Isaac Julien: Vagabondia
One of today’s most prominent and influential figures in media art and film, Isaac Julien creates audiovisual installations, documentaries, and photographs that explore Black and queer histories and identities. Julien gained international attention for his iconic film Looking for Langston (1989), a montage that reimagines the life of poet, novelist, and playwright Langston Hughes during the Harlem Renaissance. Julien’s works emerge from in-depth investigations of history, blurring the barriers between film, dance, photography, music, theater, painting, and sculpture.
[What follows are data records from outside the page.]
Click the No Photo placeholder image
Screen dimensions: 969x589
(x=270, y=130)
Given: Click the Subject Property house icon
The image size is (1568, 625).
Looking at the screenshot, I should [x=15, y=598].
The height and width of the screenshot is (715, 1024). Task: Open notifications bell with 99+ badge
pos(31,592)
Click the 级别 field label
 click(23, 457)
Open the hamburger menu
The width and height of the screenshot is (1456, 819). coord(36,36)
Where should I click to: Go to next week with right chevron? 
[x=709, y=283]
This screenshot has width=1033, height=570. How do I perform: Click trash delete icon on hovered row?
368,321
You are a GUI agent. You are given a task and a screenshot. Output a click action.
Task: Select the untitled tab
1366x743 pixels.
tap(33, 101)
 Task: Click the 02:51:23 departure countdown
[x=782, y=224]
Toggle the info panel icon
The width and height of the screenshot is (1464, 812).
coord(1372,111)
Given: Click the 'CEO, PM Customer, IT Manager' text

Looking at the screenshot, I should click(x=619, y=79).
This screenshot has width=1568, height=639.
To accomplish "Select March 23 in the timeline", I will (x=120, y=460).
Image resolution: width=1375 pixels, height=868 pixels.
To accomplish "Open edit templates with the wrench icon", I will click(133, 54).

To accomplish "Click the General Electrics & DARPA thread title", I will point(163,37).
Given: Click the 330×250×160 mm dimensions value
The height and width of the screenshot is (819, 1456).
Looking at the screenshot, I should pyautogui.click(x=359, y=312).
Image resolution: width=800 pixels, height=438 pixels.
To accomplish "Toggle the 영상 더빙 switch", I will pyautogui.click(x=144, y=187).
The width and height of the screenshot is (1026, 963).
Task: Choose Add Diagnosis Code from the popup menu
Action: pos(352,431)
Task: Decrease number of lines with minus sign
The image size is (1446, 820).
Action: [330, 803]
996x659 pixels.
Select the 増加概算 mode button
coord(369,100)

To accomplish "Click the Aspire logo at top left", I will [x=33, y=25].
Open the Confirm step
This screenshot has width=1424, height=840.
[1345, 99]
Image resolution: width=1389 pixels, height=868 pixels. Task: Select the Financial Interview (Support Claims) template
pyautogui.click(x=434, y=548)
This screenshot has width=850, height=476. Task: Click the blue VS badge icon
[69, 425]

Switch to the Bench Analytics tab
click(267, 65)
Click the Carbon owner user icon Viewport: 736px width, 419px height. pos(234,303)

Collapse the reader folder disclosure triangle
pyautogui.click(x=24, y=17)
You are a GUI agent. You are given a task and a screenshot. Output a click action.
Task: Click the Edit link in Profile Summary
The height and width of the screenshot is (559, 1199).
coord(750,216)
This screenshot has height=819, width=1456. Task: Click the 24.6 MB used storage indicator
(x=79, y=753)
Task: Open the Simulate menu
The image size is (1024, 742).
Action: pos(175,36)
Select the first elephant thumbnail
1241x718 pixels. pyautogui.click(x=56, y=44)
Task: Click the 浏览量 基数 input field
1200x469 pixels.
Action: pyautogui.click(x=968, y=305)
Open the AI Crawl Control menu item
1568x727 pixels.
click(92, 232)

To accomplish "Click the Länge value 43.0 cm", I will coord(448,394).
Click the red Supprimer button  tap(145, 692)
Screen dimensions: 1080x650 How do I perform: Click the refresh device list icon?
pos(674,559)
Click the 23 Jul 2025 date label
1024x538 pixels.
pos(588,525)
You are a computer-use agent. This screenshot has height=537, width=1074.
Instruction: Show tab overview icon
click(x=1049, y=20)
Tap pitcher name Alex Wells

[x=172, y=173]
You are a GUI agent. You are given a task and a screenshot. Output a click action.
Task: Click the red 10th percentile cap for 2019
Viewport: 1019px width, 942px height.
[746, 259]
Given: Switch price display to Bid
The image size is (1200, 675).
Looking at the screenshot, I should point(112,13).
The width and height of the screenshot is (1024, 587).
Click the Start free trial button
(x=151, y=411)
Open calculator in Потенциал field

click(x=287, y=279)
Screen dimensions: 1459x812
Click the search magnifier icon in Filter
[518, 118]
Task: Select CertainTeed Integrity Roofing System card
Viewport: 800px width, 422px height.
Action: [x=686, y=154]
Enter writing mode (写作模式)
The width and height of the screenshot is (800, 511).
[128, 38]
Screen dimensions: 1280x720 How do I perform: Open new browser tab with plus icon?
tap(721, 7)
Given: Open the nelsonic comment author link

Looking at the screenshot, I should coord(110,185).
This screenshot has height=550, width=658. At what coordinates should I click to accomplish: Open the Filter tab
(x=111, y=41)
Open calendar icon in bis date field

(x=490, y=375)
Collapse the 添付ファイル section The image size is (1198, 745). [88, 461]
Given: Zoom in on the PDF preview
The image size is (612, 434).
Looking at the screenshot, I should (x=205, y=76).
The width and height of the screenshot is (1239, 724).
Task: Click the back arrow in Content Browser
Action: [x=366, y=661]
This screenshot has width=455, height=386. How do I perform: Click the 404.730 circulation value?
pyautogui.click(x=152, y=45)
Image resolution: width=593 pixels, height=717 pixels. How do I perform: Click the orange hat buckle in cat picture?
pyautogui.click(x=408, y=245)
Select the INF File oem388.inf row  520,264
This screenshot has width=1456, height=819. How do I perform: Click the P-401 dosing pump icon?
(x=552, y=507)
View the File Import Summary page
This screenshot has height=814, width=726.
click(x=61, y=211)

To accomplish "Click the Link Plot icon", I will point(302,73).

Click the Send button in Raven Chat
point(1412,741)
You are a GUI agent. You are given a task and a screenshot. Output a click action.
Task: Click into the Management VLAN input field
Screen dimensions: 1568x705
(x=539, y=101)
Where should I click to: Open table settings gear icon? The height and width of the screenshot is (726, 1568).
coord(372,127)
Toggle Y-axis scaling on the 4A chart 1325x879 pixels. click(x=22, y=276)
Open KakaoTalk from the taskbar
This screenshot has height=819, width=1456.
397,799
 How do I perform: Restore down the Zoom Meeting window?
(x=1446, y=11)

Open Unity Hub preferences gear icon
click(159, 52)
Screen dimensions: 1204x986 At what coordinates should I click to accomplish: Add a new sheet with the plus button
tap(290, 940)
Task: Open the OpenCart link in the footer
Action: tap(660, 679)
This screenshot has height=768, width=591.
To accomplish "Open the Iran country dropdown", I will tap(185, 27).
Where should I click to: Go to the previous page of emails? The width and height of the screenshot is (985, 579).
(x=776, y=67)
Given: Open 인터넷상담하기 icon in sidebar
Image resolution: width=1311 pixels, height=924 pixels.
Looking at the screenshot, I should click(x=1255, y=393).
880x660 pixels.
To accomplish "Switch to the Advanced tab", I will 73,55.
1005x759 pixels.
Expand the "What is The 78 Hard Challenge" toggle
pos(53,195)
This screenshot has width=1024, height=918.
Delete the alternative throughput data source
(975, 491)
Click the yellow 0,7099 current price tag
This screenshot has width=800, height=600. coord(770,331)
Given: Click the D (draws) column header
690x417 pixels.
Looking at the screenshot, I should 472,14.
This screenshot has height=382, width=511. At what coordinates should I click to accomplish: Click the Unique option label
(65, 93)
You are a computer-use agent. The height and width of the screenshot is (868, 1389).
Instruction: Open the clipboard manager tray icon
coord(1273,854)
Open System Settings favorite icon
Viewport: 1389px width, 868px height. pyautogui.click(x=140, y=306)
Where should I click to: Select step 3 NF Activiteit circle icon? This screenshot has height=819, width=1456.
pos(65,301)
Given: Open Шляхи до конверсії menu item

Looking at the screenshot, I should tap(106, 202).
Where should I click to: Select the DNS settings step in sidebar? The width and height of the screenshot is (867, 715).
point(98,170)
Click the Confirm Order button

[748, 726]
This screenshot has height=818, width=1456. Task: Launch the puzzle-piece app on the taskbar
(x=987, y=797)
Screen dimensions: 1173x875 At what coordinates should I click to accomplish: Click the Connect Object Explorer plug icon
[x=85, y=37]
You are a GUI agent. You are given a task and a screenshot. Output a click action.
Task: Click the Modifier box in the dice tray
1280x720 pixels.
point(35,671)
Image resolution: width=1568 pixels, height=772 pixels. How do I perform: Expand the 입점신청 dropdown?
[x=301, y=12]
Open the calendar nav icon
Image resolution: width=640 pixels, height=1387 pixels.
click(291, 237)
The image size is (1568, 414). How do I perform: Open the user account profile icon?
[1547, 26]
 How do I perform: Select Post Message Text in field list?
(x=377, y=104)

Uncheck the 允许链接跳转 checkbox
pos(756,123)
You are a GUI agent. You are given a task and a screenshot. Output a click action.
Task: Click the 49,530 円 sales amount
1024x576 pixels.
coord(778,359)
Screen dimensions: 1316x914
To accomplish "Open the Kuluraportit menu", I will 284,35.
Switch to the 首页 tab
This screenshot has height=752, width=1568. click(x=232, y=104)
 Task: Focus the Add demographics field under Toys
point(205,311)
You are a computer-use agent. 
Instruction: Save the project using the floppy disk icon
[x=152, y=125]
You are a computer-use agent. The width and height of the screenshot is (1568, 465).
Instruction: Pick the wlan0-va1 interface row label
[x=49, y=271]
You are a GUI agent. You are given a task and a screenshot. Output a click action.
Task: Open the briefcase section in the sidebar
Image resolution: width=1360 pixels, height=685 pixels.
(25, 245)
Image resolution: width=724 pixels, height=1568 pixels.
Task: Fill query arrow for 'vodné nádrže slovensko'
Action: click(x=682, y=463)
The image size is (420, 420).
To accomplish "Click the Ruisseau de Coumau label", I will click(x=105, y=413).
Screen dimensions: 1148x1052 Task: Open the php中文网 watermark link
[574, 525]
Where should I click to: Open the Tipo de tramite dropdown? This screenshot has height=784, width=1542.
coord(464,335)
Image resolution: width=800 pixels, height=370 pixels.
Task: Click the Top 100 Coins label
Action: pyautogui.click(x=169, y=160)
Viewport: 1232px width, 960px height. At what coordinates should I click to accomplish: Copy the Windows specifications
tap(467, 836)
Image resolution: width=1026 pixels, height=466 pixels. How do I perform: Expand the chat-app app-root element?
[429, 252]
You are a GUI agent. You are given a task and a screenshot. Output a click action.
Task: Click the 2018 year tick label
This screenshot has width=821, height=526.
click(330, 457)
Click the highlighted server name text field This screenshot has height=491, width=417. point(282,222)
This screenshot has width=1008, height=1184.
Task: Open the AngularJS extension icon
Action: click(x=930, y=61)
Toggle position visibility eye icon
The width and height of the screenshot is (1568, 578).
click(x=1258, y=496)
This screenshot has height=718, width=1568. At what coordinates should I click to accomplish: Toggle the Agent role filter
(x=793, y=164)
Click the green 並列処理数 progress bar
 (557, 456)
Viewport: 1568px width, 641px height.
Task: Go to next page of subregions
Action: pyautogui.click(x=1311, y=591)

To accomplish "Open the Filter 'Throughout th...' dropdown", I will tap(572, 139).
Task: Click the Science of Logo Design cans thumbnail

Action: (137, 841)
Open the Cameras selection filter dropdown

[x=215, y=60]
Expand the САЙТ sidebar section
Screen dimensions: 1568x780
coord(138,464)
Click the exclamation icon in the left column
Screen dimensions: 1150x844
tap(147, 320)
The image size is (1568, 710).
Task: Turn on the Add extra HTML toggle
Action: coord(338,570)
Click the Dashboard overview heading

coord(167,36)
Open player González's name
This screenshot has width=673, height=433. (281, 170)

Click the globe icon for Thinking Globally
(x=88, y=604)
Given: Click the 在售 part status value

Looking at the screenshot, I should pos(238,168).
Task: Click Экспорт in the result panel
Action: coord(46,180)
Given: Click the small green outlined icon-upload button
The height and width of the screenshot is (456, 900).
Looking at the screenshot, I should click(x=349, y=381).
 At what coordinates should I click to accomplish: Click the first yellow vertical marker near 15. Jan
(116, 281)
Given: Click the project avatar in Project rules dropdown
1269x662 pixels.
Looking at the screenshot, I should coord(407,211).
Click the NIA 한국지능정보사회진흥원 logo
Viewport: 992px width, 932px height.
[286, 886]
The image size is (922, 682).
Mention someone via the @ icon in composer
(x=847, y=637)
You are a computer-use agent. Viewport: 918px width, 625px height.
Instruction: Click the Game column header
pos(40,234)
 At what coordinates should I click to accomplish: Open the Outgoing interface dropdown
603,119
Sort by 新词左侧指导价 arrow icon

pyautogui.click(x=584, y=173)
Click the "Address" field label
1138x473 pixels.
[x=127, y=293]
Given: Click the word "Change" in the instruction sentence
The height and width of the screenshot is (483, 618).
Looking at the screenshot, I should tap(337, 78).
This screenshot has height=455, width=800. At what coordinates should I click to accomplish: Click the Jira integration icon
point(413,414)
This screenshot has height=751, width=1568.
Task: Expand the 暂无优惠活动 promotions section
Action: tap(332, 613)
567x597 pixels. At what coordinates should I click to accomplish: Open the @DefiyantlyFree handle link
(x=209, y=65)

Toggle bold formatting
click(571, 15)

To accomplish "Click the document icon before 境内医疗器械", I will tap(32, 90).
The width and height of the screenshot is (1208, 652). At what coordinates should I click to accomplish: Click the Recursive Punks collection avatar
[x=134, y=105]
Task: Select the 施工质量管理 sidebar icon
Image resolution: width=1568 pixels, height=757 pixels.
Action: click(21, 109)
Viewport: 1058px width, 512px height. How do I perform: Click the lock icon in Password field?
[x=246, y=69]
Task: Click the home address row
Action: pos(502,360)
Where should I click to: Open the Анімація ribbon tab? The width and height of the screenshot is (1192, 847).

Julien’s Vagabondia (2000) is a double-projection installation exploring how structures of power and domination impact historical narratives in museums. Set in London’s Sir John Soane’s Museum, which the architect designed in the early nineteenth century to house his collection of art and artifacts, the video shows a Black female conservator as she moves around the museum at night imagining the ghosts of eighteenth-century Black London. Julien’s video evokes a world of mirrors and shadows, and features a dancing “vagabond” figure who animates a room designed to display William Hogarth’s 1732–34 morality tale A Rake’s Progress. For Julien, the vagabond highlights the ways the museum’s collection has benefitted from colonial exploitation. Julien employs a Creole voiceover to tell the story, representing the complex identities comprising this history.
Isaac Julien (b. 1960, London) has been honored with solo shows at the Neuberger Museum of Art, Purchase, New York (2021); Los Angeles County Museum of Art (2019); Museum of Modern Art, New York (2013); Art Institute of Chicago (2013); Museum Brandhorst, Munich (2009); and the Museum of Contemporary Art Chicago (2000); among many others. His work is represented in prestigious collections the Museum of Modern Art, New York; Tate Modern; UK Government Art Collection; Centre Pompidou, Paris; Solomon R. Guggenheim Museum, New York; Hirshhorn Museum and Sculpture Garden, Washington, DC; Museum Brandhorst, Munich; Institute of Contemporary Art, Miami; and de la Cruz Collection, Miami.